## Source text
■ ■ ■ ■ ■

[meteorite-list] Jeff Bell's Eros Thesis

From: Ron Baalke <baalke_at_meteoritecentral.com>
Date: Thu Apr 22 09:41:11 2004
Message-ID: <200102202342.PAA18842_at_zagami.jpl.nasa.gov>

Forwarded from David Morrision (dmorrison_at_mail.arc.nasa.gov)

Jeff Bell's Eros Thesis

Dear Friends and Students of NEOs:

This is an unusual edition of NEO News. The NEAR-Shoemaker mission
has been a tremendous success, and the spacecraft continues to
collect data on the surface of the asteroid. We now know that this
asteroid is a monolithic (or nearly so) rock with relatively
primitive composition, with a surface sculpted by innumerable
impacts. But the size distribution of the craters on Eros is
different from anything we have seen before, with a remarkable
deficit of craters with diameters below 100 m, as well as a great
many rocks and boulders on the surface. Most of the interpretations
discussed by the NEAR science team involve the filling in of the
small craters by surface dust (a mobile regolith). This is the
"orthodox" opinion. What is printed below is an unorthodox new
interpretation by Jeff Bell of the University of Hawaii, submitted to
the Lunar and Planetary Science Conference (LPSC) to be held in
Houston next month. I certainly would not claim that Jeff is right,
but I do think his ideas are provocative and interesting, and that
they should contribute to a spirited technical debate about the
geological history of both Near Earth and Main Belt Asteroids.

David Morrison

=======================================================

EROS: A COMPREHENSIVE MODEL. Jeffrey F. Bell,
Hawaii Institute of Geophysics and Planetology, Univ. of
Hawaii, 2525 Correa Rd., Honolulu HI 96822
(bell_at_pgd.hawaii.edu).

Introduction: The NEAR spacecraft has provided a
variety of information about the planet-crossing S-class
asteroid Eros. However, most interpretations to date
have relied heavily on earlier experience on the Moon
and asteroids which were viewed only distantly during
spacecraft flybys. The close approach of NEAR to Eros
in October 2000 revealed surprising new facts that
suggest that impact processes and regolith evolution on
asteroids are very different from any other planetary
objects.

■ ■ ■ ■ ■

## Complete the following
1. Translate this sentence from the Eros text into Spanish: "The NEAR-Shoemaker mission has been a tremendous success, and the spacecraft continues to collect data on the surface of the asteroid."
2. According to the Eros text, in which city is the Lunar and Planetary Science Conference to be held?

## Collection entries
■ ■ ■ ■ ■

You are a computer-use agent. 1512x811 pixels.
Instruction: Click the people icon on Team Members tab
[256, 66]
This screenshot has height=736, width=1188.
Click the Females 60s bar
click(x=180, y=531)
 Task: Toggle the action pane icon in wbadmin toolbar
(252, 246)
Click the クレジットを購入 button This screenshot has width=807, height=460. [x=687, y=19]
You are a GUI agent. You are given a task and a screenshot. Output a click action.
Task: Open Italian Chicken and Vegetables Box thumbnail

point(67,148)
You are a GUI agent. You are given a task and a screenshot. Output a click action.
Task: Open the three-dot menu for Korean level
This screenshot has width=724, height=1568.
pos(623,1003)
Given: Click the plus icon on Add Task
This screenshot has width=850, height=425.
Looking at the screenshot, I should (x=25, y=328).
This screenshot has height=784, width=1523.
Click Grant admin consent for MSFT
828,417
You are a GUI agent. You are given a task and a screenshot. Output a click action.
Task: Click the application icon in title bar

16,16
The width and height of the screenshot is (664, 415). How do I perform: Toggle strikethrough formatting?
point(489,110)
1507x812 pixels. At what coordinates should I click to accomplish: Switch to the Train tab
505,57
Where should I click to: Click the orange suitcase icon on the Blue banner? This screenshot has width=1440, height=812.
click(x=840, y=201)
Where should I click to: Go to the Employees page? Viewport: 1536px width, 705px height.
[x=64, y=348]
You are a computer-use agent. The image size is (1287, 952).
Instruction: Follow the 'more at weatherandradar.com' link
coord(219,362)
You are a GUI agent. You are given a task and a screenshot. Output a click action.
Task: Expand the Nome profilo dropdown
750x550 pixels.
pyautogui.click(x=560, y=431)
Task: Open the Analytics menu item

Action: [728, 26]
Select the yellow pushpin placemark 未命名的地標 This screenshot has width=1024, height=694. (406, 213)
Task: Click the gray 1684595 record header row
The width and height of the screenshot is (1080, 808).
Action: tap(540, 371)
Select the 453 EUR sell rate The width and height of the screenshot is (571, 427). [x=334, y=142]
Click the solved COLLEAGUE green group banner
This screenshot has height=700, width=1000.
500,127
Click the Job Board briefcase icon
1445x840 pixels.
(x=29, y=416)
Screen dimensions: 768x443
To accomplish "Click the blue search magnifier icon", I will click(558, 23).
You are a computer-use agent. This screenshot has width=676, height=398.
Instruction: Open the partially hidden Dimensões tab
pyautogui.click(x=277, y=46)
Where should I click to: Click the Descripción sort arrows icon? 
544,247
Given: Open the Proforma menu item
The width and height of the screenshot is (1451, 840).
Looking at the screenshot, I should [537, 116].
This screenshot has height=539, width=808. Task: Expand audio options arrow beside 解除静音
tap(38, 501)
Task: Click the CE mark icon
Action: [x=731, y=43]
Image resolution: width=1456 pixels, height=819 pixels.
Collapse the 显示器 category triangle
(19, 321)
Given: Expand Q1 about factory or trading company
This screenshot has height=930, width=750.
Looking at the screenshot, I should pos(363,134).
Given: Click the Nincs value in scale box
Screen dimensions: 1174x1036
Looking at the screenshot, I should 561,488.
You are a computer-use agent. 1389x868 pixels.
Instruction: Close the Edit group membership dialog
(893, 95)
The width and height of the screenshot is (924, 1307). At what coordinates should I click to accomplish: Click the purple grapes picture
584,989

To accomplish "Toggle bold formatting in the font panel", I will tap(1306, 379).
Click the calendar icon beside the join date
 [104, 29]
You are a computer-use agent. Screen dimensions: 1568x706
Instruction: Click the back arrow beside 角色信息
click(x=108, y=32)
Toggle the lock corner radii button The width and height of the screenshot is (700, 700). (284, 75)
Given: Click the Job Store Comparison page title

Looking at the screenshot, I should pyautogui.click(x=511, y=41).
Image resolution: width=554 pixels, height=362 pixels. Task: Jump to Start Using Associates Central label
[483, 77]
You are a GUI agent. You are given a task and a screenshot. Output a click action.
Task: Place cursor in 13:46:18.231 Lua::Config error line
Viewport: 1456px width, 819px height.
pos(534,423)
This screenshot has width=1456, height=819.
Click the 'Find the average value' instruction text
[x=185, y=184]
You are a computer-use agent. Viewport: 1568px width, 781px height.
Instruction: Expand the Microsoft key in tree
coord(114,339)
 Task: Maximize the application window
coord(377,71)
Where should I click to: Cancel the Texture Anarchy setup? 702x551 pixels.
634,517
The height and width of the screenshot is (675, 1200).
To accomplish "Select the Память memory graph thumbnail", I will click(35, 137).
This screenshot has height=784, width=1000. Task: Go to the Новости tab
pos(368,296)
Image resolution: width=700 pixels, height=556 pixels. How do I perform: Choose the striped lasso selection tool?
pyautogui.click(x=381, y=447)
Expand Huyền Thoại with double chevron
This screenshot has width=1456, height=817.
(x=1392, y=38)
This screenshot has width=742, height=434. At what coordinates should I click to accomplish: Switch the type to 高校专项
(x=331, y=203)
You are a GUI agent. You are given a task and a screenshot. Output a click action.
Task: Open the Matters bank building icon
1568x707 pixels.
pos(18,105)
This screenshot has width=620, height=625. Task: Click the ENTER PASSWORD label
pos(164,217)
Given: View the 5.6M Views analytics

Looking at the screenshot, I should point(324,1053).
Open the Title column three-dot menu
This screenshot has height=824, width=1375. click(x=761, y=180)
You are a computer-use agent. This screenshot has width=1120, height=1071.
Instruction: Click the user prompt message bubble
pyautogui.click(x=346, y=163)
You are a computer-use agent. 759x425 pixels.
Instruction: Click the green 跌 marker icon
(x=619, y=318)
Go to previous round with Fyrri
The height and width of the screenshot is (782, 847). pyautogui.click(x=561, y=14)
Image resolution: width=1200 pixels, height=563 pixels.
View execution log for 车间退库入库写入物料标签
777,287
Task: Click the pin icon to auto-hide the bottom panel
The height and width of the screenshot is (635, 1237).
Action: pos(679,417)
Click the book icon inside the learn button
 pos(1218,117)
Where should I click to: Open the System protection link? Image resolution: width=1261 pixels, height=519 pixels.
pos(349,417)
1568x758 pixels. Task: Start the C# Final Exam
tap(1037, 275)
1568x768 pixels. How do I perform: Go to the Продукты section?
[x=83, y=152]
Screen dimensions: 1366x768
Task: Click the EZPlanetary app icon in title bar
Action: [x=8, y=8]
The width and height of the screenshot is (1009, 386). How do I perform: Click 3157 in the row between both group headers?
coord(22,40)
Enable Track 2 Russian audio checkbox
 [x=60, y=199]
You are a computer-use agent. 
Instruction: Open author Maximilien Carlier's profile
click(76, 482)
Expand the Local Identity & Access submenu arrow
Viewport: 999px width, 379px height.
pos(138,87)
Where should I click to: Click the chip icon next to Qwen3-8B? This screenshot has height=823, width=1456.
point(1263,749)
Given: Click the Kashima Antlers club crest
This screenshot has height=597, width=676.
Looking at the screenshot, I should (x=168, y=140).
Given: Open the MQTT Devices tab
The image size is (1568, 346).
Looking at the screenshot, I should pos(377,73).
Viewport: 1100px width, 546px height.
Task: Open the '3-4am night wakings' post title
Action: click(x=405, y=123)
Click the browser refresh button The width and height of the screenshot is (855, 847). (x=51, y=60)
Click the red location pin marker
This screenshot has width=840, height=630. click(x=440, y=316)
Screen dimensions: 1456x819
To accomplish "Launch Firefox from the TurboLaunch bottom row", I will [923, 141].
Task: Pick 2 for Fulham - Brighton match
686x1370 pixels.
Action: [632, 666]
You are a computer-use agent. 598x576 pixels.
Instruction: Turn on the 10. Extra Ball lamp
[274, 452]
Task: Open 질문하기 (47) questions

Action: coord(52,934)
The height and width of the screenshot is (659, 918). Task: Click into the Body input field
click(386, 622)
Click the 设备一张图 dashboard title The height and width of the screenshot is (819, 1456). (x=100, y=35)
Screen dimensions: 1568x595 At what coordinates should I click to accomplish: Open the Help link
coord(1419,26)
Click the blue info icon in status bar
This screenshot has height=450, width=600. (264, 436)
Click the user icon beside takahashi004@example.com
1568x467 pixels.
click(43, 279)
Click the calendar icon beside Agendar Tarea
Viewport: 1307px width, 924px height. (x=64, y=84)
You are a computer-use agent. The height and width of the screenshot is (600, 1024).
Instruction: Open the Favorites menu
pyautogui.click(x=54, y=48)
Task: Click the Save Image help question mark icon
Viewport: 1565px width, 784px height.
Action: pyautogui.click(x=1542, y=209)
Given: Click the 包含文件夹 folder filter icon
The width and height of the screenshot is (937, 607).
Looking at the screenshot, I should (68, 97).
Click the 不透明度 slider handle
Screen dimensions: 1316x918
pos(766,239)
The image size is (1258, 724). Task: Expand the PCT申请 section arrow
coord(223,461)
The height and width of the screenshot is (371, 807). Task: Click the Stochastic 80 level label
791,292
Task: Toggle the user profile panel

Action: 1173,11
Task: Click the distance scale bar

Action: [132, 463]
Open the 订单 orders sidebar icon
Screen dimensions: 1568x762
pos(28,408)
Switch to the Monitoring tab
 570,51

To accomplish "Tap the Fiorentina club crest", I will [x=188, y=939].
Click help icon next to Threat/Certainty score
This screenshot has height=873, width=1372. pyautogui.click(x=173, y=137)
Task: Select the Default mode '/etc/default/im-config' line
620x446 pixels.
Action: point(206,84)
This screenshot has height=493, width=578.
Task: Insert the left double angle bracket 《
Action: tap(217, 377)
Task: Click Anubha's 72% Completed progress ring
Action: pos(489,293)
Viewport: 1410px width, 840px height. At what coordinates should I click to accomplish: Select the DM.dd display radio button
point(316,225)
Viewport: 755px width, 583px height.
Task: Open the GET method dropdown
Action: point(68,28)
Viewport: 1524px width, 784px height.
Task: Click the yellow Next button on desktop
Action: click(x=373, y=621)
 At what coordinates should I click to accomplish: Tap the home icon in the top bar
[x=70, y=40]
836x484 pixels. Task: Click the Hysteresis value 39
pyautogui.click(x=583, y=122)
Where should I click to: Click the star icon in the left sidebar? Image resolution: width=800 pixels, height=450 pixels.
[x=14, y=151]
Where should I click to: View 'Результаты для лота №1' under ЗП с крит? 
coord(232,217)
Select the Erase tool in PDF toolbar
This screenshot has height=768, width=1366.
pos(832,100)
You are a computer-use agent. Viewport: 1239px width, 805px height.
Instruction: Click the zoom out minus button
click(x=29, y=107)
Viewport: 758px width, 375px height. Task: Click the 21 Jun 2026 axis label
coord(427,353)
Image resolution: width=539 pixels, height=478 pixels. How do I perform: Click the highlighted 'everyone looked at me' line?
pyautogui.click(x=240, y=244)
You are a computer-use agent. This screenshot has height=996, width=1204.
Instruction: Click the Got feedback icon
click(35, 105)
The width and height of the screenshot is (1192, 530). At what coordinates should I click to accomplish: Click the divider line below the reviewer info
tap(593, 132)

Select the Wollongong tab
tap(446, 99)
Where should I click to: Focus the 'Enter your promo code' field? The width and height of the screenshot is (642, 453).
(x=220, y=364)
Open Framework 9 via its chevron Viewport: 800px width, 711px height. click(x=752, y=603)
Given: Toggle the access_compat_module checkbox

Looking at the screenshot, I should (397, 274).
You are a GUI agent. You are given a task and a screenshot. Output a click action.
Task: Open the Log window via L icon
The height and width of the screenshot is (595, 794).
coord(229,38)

■ ■ ■ ■ ■

## Expected answers
1. La misión NEAR-Shoemaker ha sido un éxito tremendo, y la nave espacial sigue recopilando datos en la superficie del asteroide.

2. Houston